3) Never Be Afraid of Scope
I’ve talked about it so many times before, and I’ll say it again. Scope creep is one of the biggest killers of projects. We had to scale the scope down several times in several different ways. Even the more “small” choices, such as making Alex female rather than letting the player pick from a feminine Alex and a masculine Alex, can help a project move along- this change meant one less sprite for YuukiPudding, no CG changes for Akua, and no possible continuity errors in writing.
These last two months have been quite literally history-making. I’m still in awe we were able to finish the game regardless and extremely thankful (and indebted) to everyone who worked on the project. I’m not good with expressing emotions or praise most of the time, but it really does mean a lot to me.
Next year, I want do these things differently:
- Longer, more thorough application
- More preplanning so people fully know what to expect
- Weekly meetings with everyone / each group
I’m not a big fan of weekly meetings with volunteer groups- I’ll attend weekly meetings, but I’ve seen volunteer meetings go awry before. Constantly pushing back meetings because people can’t agree on a time/day to meet, no one making compromises, no one setting a date in stone- I digress. To make it easier I’ll have text chat meetings per group. These will be to get up to speed with them and to make sure there’s no road bumps.

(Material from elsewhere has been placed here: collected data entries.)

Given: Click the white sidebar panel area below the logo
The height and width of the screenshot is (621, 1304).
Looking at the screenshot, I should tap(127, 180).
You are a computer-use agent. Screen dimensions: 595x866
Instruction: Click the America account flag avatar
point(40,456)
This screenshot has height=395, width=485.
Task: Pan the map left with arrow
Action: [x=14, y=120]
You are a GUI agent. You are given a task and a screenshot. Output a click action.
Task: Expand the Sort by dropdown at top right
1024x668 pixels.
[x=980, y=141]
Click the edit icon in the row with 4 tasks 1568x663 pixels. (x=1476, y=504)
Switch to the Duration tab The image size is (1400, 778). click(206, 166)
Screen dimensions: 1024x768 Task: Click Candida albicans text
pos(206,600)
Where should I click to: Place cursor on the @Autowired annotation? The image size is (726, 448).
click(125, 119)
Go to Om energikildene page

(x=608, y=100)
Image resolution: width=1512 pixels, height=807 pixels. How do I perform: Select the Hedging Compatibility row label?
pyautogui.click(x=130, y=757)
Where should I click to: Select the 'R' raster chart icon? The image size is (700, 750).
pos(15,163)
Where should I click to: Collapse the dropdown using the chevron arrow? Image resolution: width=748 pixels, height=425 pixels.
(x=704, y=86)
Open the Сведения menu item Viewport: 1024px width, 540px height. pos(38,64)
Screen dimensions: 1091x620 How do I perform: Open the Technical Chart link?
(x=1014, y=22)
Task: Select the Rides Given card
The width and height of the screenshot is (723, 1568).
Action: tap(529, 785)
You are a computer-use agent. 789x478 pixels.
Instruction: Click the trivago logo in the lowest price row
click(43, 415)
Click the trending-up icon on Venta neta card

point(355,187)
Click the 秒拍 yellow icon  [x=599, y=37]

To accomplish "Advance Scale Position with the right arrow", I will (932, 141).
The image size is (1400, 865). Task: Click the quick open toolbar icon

I always have a policy of “if something comes up, tell me asap, I won’t be mad” but that doesn’t always work in practice as people get too nervous or scared to have to tell you bad news. I still don’t know how to combat this issue.
All in all, finishing a game is life-changing, though typically you don’t expect life itself to change in the meantime. I’m eternally grateful to everyone who came together to work on the project. If the stars align, next year we’ll try it again with a new team (unless some want to come back) to make some brand new again.